********
Overview
********

This section describes the basic working principle of the *cuStateVec* library. For a general introduction to quantum circuits, please refer to :doc:`Introduction to quantum computing <../../overview>`.

API synchronization behavior
============================

The cuStateVec APIs are designed for asynchronous execution.  Their API synchronization behavior follows the description in `API synchronization behavior <https://docs.nvidia.com/cuda/cuda-runtime-api/api-sync-behavior.html#api-sync-behavior>`_ in `CUDA Runtime API <https://docs.nvidia.com/cuda/cuda-runtime-api/index.html>`_.  Developers are required to appropriately call CUDA APIs to synchronize API calls.

Using CUDA Stream
=================

The execution of most cuStateVec APIs are serialized on the stream attached to the cuStateVec handle created by `custatevecCreate`.  The initial stream is the default stream.  Users are able to set a user-created stream to the cuStateVec handle by calling `custatevecSetStream`.  All types of streams (default, blocking and non-blocking) are acceptable.  API calls are synchronized by appropriate CUDA API calls such as `cudaDeviceSynchronize`, `cudaStreamSynchronize` or `cudaStreamWaitEvent`.

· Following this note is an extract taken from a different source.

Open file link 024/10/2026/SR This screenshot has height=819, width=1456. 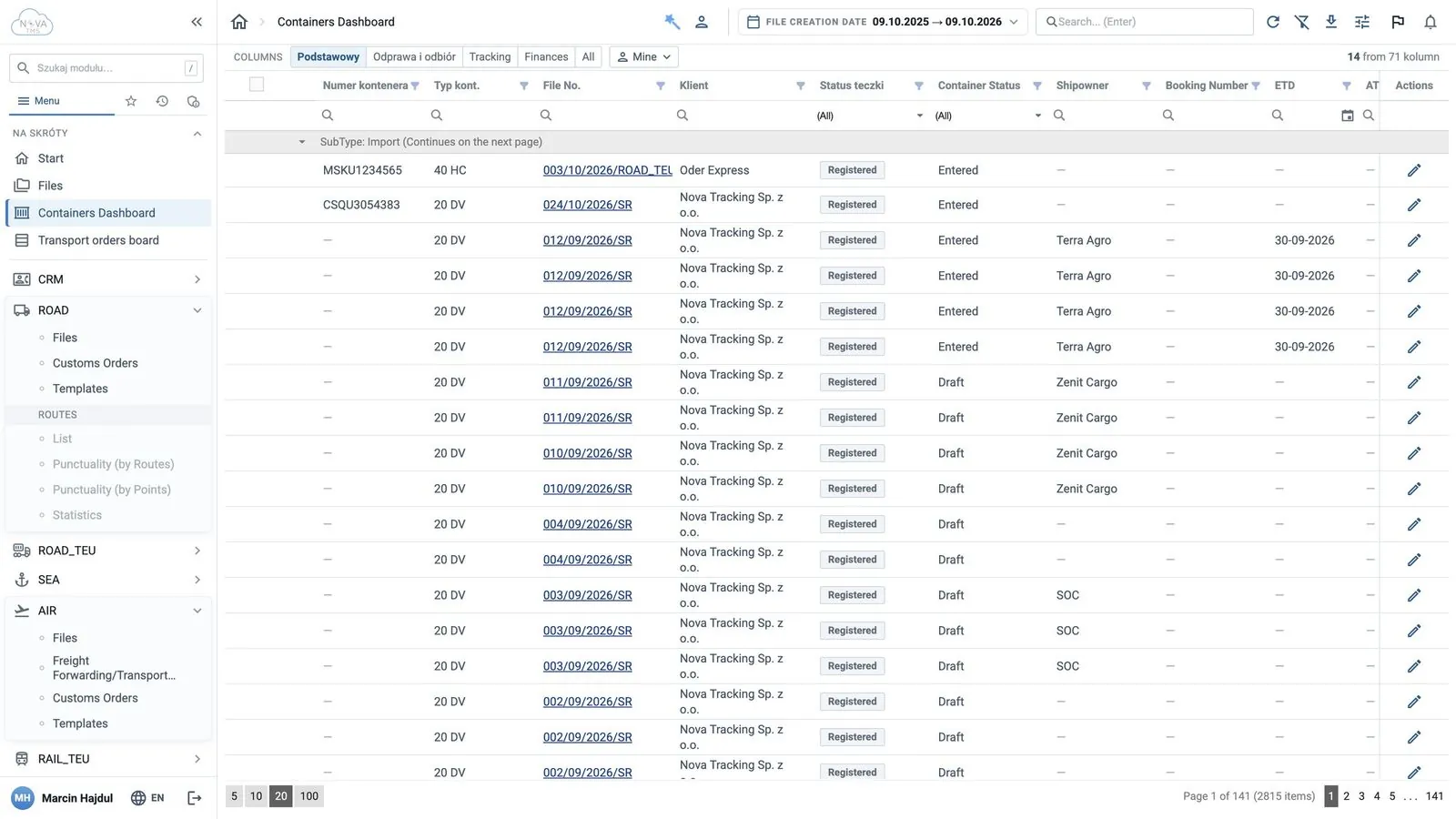coord(587,205)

There is one exception in :doc:`Distributed index bit swap API <distributed-index-bit-swap>`.  The `custatevecSVSwapWorkerCreate` API requires a user-created stream that is specifically utilized only for data transfers.  Therefore, other cuStateVec API calls are concurrently executed on the stream attached to the handle.  
Also, `custatevecSVSwapWorkerExecute` blocks on the stream specified on the call to `custatevecSVSwapWorkerCreate` API to synchronize with the peer of data transfers.

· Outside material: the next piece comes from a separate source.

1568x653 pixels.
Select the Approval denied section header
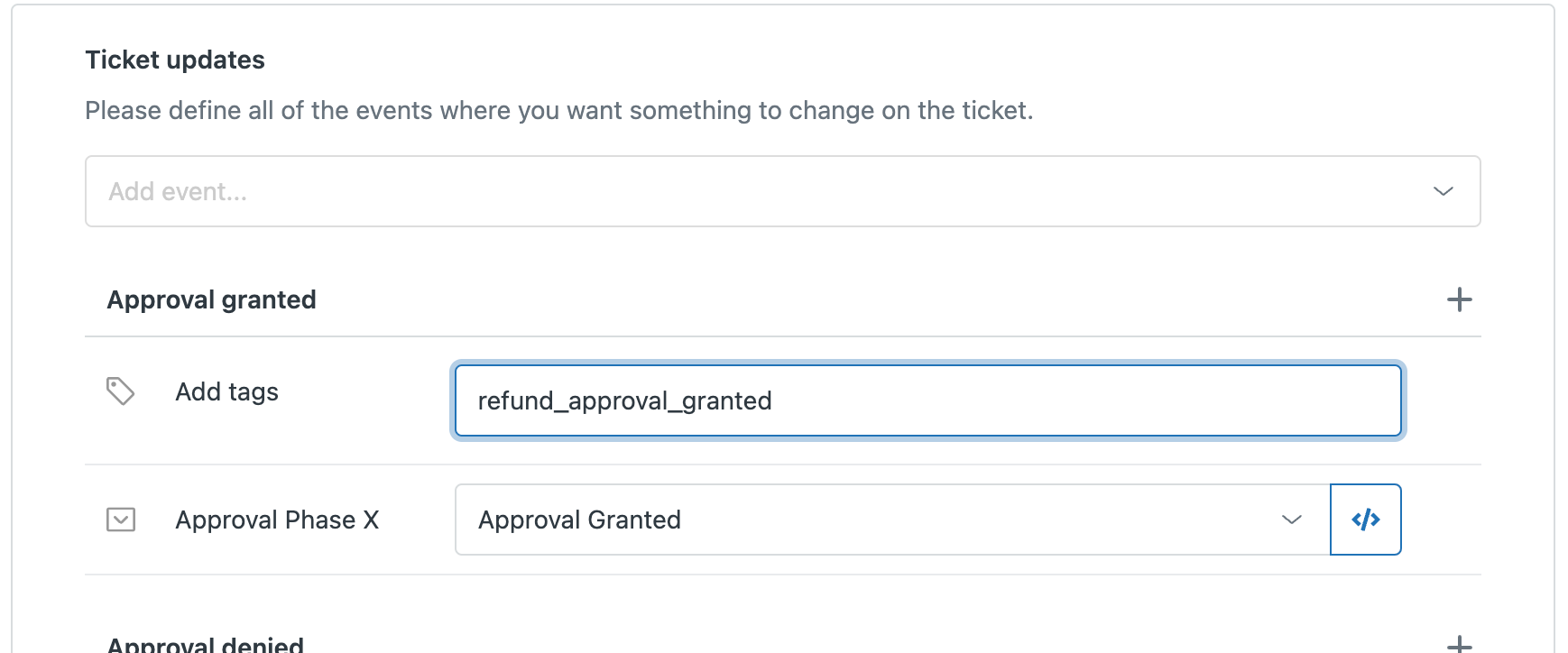click(206, 643)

Description of state vectors
============================
.. doxygenpage:: state_vector
   :content-only:

Bit ordering
============
.. doxygenpage:: bit_ordering
   :content-only:

Supported data types
====================
.. doxygenpage:: data_types
   :content-only:

.. _workspace-label:

Workspace
=========
.. doxygenpage:: workspace
   :content-only:

Gate fusion
===========

Gate applications account for large proportion of the computation cost in quantum simulators.
We can reduce the overall memory footprint required in gate applications by fusing multiple gates into one larger gate.

.. figure:: ./figures/fusion.png    
    :width: 480px
    :align: center

cuStateVec API supports these general gate applications with multiple qubits.
For detailed information, please refer to `custatevecApplyMatrix`.

.. _multiGPUComputation-label:

Multi-GPU Computation
=====================

The memory usage in quantum circuit simulations increases exponentially with the number of qubits.
To simulate more qubits, multiple GPUs are required.
A typical approach is to divide the qubits into global and local ones.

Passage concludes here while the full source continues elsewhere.